The roundabouts were part of INDOT's plans to change the streets' configuration, which included efforts to slow the heavily traveled thoroughfare moving east and west through Muncie, Leach said. The city agreed to allow the state to complete the planned changes to Jackson and Main streets after the former highway was conveyed to Muncie.

The changes include slowing traffic on Kilgore Avenue, Jackson and Main streets and making the roads all one lane in the city with bike lanes and on-street parking in some places.

The matter was discussed at city council this week after Russell Irving, a resident of the East Central Neighborhood Association, spoke, telling council members he found a surveyor in his front yard last week and asked what he was doing. Irving said the surveyor told him he was measuring water runoff and the effect it would have a planned roundabout being constructed "right off the back corner of my property."

The surveyor told Irving there were plans for four roundabouts in the neighborhood.

"He said he didn't know how they could be built without removal or 'adverse effect' on structures in my neighborhood," Irving told council.

More: Roundabout planned at scene of eastside Muncie crash

Irving also claimed to be representing the Emily Kimbrough Historic District, which also will be impacted by the construction. He went door-to-door after seeing the surveyor in his year to see if he could find anyone who knew anything about plans for the roundabout, and only one person told him Mayor Dan Ridenour had mentioned it but had no details.

Another of Irving's neighbor upset about the prospect of the roundabouts found minutes of a Muncie Board of Works meeting in April 2023 that mentioned roundabouts in the East Central Neighborhood.

"That was 11 months ago and this is the first I've heard of it," Irving said.

More: 2024 city budget includes pay raises and state money for Ind. 32 deal

Irving said he and people in the neighborhood are alarmed and upset.

"We feel like we've been kept in the dark intentionally," he said.
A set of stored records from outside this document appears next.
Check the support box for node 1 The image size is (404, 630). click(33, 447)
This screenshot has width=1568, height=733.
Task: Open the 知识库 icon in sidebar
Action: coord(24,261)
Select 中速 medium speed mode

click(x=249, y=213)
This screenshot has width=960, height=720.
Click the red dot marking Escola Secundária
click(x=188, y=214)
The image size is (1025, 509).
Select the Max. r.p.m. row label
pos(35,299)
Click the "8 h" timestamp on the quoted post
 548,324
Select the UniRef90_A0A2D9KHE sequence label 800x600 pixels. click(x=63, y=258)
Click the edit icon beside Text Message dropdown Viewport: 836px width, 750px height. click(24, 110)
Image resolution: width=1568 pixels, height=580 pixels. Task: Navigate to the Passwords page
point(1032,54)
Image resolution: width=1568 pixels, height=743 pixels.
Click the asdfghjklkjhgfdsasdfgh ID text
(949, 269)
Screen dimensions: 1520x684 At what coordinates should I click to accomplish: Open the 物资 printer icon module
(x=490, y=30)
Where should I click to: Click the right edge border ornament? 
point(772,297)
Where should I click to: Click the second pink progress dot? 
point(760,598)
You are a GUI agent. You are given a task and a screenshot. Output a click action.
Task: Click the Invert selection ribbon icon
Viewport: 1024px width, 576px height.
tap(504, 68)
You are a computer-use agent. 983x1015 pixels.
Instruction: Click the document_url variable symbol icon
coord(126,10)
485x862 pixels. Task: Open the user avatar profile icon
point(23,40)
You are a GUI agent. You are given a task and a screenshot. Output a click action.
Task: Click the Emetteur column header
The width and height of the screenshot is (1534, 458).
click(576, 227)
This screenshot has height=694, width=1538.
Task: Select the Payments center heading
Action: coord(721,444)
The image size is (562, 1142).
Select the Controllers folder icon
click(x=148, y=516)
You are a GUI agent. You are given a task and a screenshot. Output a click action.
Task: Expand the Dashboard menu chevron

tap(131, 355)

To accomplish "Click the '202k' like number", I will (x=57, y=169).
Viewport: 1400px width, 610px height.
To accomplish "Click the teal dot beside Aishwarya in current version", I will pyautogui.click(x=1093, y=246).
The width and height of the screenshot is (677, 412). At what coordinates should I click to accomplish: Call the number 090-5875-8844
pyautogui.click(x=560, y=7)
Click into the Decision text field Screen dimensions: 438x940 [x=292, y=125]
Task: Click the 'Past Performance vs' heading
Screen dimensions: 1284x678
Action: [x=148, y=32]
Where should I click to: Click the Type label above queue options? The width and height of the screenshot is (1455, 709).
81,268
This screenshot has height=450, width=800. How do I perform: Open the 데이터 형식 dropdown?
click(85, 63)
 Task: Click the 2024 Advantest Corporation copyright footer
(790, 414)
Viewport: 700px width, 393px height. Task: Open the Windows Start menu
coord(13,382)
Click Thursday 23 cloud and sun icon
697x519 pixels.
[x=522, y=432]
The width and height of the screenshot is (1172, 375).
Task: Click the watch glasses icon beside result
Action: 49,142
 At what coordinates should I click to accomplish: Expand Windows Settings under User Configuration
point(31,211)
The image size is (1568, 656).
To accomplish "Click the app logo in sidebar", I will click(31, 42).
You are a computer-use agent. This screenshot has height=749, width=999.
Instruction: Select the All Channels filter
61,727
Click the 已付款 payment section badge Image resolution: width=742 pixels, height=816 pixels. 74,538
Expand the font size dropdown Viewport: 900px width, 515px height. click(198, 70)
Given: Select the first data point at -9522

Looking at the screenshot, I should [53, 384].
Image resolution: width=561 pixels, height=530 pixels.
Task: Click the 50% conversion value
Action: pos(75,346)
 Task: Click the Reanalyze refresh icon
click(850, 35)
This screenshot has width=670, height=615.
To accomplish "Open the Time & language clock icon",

Leach did not attend the council meeting. On Tuesday he said the process had just started to determine whether or not the roundabouts would be feasible.

He said the state first proposed five roundabouts in the area and wanted to take action for safety reasons because a lot of crashes occur at the intersections being studied.

Any of the roundabouts would be smaller because the streets will be narrowed to one lane before before being built.

Any changes to Ind. 32 that were already in the works by INDOT before the highway was handed to the city, including prospective roundabouts, will be handled by INDOT and paid for by the state, Leach said.

Council members said they didn't know about plans for roundabouts in that neighborhood either, and they would talk with Mayor Dan Ridenour and the city administration about the situation.